(Dataset begins)
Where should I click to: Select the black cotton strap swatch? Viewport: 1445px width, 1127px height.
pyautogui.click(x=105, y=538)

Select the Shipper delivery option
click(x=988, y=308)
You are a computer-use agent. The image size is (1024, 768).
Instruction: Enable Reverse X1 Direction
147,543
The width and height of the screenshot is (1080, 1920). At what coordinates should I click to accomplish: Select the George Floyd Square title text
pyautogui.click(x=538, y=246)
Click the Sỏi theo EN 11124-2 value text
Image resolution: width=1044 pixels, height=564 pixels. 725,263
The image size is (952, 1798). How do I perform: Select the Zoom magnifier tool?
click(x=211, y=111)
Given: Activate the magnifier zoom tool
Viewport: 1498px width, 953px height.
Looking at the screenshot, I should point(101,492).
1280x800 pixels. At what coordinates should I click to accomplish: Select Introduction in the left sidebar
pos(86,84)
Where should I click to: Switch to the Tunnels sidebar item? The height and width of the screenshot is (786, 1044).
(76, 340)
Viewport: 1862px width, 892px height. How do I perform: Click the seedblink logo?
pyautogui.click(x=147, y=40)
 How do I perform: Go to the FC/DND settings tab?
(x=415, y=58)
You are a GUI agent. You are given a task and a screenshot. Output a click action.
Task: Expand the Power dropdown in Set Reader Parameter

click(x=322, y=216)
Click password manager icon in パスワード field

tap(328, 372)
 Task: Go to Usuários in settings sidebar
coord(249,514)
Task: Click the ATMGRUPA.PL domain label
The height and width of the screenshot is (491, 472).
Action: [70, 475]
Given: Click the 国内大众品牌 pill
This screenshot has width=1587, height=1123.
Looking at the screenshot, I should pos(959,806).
(Dataset ends)
What is expected
Note every line of the entries in which "agent" appears, and copy it down.

Reply to the exercise
You are a computer-use agent. The image size is (1024, 768).
You are a GUI agent. You are given a task and a screenshot. Output a click action.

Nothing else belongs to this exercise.